# Need help bloodline info!!!



## BlueMalibu (Dec 16, 2012)

Im looking for bloodline info on this female dog. Registered name is ( j.c.'s "paris") numbers are 12347AP-44. Im just curious on bloodline because i have a pup off of her. Im not a breeder or anything just have for family pet.

Sent from Petguide.com Free App


----------



## pitbullmamanatl (Jun 1, 2010)

Breed? Registry? What did the breeder tell you the bloodline is?


----------



## BlueMalibu (Dec 16, 2012)

Adba an is registered as american pitbull terrier.

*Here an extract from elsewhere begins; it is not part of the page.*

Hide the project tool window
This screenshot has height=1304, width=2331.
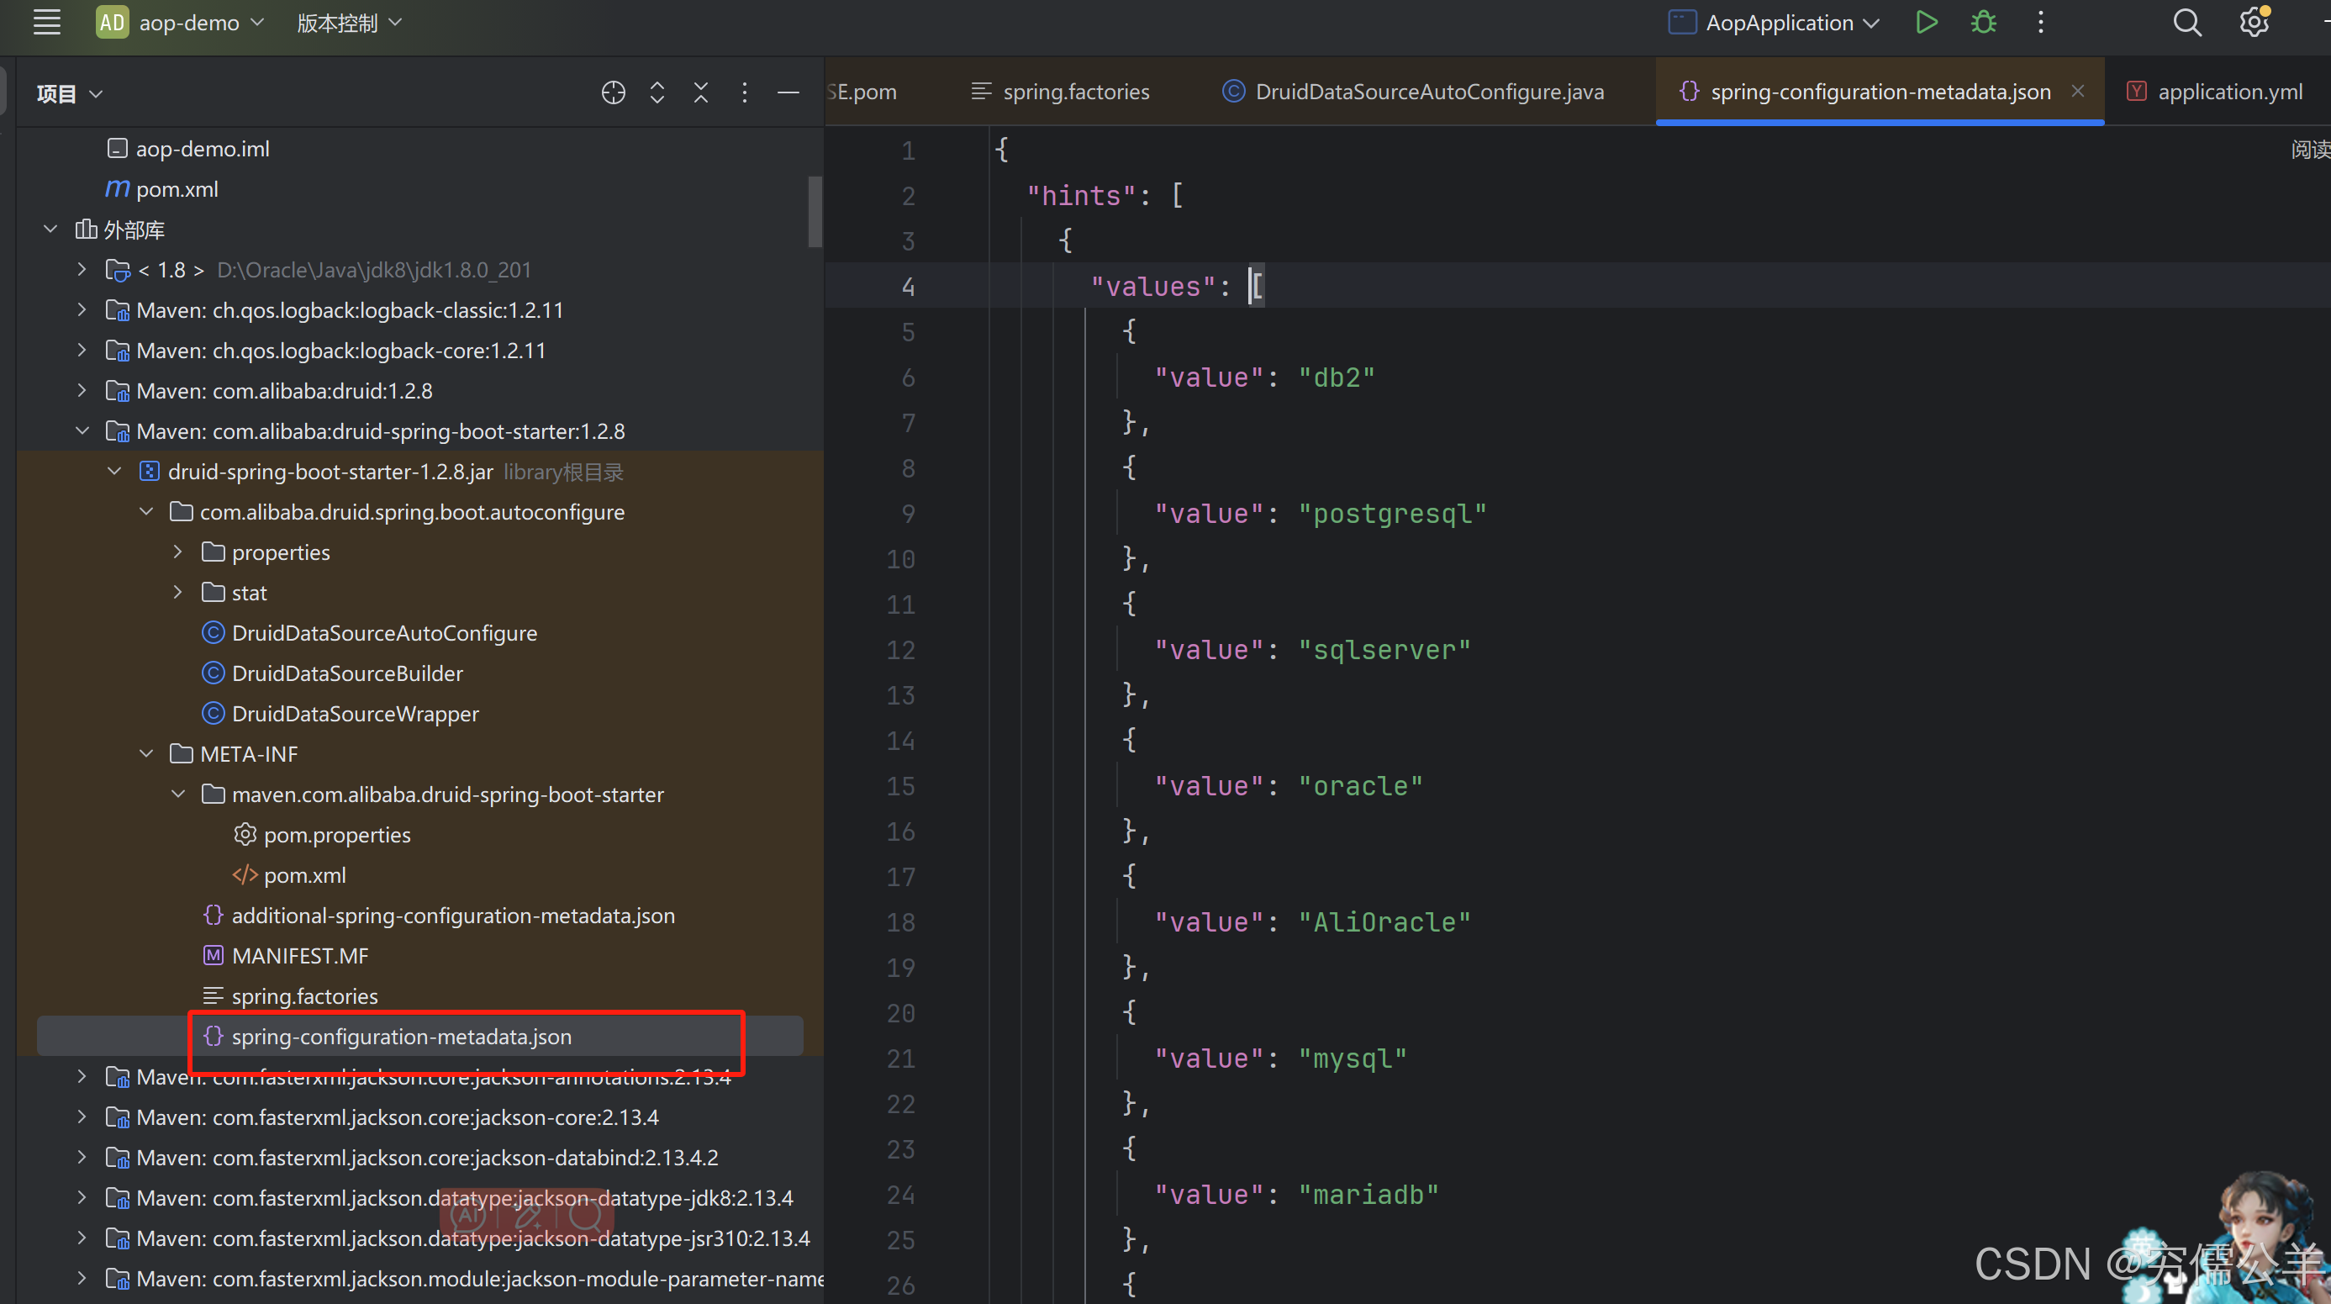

Sent from Petguide.com Free App


----------



## pitbullmamanatl (Jun 1, 2010)

BlueMalibu said:


> Adba an is registered as american pitbull terrier.
> 
> Sent from Petguide.com Free App


Ah, Holly might be able to help you when she gets on. What are the parent's names I'll see if I can find anything.


----------



## BlueMalibu (Dec 16, 2012)

Sire= Jones "Blue Eyed Boy" numbers are 88200L-32.
Dam= Krazy M's "Sandi" numbers are K11506AP-08

Sent from Petguide.com Free App


----------



## pitbullmamanatl (Jun 1, 2010)

BlueMalibu said:


> Sire= Jones "Blue Eyed Boy" numbers are 88200L-32.
> Dam= Krazy M's "Sandi" numbers are K11506AP-08
> 
> Sent from Petguide.com Free App


I found the sire on Bullypedia but there wasn't much information on him, no parents listed etc. Another member on here has a dog with the same sire.

http://www.gopitbull.com/bloodline-discussion/27445-finding-bloodline-without-pedigree.html

I guess he wasn't given a pedigree either.


----------



## BlueMalibu (Dec 16, 2012)

Thanks for atleast trying. I havent had any luck either.

Sent from Petguide.com Free App


----------